I have acted emotionally for the past few days coz of my hair!
It is normal for me coz I used to cried for a week when i forced to cut 7 inches as my dancing teacher asked me to do so when i was 11 years old.(I know all of you out there is laughing as i act like a small kid,right?)
But for me,my hair is like my baby.I have kept my hair for 19 years and each time i trim it,i feel sad.When i finish my PMR exam 4 years back,i cut my fringe that i kept the same length as my hair i tied it up into pleads and keep it until now in a bottle!
I love my hair so much and i accept people's opinion on changing hair style but actually i did not take action until now!
(Although i accept people's opinion,but i stand the right to talk back whenever they keep on saying keeping long hair is not healthy,and ask me to cut till short almoz like boy cut.I felt pissed off whenever they say so!!)

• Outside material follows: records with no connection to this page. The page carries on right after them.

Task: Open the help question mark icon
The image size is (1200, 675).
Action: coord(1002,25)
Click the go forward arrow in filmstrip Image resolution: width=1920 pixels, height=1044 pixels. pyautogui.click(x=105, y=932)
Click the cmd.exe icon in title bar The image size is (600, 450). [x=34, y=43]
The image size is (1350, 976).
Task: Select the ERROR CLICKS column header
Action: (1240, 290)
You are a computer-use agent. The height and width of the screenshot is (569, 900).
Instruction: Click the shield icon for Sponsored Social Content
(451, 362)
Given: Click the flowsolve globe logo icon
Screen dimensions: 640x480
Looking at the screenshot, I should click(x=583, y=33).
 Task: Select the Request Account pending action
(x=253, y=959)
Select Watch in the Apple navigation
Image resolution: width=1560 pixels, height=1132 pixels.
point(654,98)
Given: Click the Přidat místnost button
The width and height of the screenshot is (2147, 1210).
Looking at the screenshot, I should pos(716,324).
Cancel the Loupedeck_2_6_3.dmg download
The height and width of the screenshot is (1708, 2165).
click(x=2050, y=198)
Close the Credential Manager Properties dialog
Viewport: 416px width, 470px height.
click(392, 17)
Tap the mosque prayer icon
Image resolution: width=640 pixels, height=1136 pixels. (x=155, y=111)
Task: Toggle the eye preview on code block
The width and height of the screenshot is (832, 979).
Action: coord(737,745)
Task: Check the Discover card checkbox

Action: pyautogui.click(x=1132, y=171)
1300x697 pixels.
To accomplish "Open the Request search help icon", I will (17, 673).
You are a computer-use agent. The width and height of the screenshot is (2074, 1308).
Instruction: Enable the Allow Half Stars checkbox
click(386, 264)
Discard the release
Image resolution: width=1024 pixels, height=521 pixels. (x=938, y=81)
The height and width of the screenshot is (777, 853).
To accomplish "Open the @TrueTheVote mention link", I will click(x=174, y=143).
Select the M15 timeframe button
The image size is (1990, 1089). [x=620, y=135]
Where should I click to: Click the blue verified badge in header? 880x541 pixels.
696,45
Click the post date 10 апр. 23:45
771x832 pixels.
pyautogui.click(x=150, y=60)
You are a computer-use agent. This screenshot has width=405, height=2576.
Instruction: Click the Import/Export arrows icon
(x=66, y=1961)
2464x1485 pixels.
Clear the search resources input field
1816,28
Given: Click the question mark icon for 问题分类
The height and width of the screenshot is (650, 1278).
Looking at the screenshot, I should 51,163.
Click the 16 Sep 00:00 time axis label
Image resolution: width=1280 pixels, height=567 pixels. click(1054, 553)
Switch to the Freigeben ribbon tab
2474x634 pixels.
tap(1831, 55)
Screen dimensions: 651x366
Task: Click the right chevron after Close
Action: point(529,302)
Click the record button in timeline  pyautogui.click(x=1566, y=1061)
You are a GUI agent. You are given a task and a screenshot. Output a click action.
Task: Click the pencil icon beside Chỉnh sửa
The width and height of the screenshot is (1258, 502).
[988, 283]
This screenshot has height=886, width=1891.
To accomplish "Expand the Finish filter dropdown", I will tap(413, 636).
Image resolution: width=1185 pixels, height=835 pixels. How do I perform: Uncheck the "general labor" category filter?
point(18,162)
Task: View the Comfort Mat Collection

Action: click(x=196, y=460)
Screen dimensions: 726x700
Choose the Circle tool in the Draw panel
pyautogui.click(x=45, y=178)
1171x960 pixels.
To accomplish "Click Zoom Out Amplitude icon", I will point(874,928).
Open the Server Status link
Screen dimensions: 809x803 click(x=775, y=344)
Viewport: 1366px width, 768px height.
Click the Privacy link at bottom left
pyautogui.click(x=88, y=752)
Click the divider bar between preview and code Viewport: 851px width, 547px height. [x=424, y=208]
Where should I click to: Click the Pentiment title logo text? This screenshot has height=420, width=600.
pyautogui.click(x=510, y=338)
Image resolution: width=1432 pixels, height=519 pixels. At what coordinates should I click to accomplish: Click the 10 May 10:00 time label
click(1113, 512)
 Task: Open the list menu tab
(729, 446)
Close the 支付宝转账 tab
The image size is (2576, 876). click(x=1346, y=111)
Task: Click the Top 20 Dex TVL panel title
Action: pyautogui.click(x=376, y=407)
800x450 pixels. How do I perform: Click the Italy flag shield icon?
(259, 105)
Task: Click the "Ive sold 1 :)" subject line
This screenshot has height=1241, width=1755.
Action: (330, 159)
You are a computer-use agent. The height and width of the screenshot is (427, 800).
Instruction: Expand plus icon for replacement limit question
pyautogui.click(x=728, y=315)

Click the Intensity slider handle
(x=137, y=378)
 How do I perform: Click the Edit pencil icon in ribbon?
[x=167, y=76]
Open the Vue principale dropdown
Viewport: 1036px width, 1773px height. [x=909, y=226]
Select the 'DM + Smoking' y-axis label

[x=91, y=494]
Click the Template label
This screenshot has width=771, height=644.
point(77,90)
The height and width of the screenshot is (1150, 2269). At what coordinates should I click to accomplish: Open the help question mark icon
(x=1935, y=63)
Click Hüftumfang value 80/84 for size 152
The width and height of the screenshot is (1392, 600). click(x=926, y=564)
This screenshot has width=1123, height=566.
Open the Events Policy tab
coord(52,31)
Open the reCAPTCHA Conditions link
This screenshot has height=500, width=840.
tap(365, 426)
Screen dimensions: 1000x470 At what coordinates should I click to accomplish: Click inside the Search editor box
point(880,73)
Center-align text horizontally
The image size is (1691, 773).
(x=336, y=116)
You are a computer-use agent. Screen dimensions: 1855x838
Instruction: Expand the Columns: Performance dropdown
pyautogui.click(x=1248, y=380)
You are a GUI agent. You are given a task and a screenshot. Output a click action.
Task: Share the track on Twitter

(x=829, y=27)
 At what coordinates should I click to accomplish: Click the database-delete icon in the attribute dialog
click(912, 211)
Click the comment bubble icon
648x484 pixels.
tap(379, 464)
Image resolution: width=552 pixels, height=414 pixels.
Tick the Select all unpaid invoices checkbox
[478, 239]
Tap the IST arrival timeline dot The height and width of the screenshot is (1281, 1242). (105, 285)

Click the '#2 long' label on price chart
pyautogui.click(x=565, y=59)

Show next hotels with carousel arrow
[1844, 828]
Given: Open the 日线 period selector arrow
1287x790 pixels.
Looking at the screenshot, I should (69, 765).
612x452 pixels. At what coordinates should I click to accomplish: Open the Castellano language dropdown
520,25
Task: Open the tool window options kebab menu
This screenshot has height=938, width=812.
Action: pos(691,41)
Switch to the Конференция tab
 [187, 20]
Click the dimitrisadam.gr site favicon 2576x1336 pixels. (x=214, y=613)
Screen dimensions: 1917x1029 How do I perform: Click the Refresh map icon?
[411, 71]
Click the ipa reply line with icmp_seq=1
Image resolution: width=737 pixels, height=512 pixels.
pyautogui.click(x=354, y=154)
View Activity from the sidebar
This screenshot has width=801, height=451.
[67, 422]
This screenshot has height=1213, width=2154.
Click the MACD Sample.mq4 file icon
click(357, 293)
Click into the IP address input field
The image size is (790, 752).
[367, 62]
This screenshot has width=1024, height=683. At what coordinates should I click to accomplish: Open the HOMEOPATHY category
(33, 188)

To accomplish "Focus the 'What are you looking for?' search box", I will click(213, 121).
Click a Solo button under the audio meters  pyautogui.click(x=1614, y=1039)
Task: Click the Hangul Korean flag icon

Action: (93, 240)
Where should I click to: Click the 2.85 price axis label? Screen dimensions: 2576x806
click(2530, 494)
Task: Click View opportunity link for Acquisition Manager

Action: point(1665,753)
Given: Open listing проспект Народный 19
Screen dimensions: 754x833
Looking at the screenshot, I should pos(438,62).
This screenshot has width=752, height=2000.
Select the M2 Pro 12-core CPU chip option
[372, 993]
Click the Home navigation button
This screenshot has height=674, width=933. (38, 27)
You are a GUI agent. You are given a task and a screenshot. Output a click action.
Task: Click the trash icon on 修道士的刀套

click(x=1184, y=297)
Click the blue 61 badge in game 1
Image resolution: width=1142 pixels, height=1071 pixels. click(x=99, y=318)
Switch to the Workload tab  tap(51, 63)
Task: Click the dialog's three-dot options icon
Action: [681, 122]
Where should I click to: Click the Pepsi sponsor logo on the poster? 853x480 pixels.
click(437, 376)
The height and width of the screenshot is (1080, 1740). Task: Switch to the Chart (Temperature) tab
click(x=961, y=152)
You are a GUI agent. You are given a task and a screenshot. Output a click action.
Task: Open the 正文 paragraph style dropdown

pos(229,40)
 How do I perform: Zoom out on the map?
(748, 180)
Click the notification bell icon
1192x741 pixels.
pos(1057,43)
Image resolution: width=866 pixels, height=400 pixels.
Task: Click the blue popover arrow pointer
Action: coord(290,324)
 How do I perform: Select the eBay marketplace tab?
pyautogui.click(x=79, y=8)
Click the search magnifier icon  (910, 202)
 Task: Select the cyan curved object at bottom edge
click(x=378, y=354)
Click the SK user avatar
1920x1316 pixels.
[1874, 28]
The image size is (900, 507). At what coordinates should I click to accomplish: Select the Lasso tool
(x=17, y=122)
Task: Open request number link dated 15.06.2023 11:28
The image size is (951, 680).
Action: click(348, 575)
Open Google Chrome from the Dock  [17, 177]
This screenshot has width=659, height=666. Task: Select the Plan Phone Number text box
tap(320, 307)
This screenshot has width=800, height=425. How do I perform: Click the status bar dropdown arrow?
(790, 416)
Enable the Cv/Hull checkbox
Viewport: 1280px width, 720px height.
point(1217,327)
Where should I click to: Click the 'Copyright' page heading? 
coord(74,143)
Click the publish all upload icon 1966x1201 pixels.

Now,I have curled my hair and cut inches of my hair but the result is not as i wish.I know it is already a fact which can't be changed now but I still have the right to complain and to regret,right?I still have the right to feel sad and act emotional,right?
So,i keep on blaming myself for curling it up!!
I m learning to accept this fact that my hair is now like that but i still cant accept it all suddenly after having long,straight hair for 19 years!!
19 years is not a short duration of time,guyz!!
I wanna cry and complain to someone but who should i complain to?
Whenever i say that my hair is not nice,they will say it is ok lah..is like so forcing to say so!!They know that i m angry bout it and everyone saying oh,nice lah,ok lah,suits u lah!!All like so entertaining but not sincere in saying so!!
I feel sad.I need someone to tell me the truth!!So that i could accept this fact!!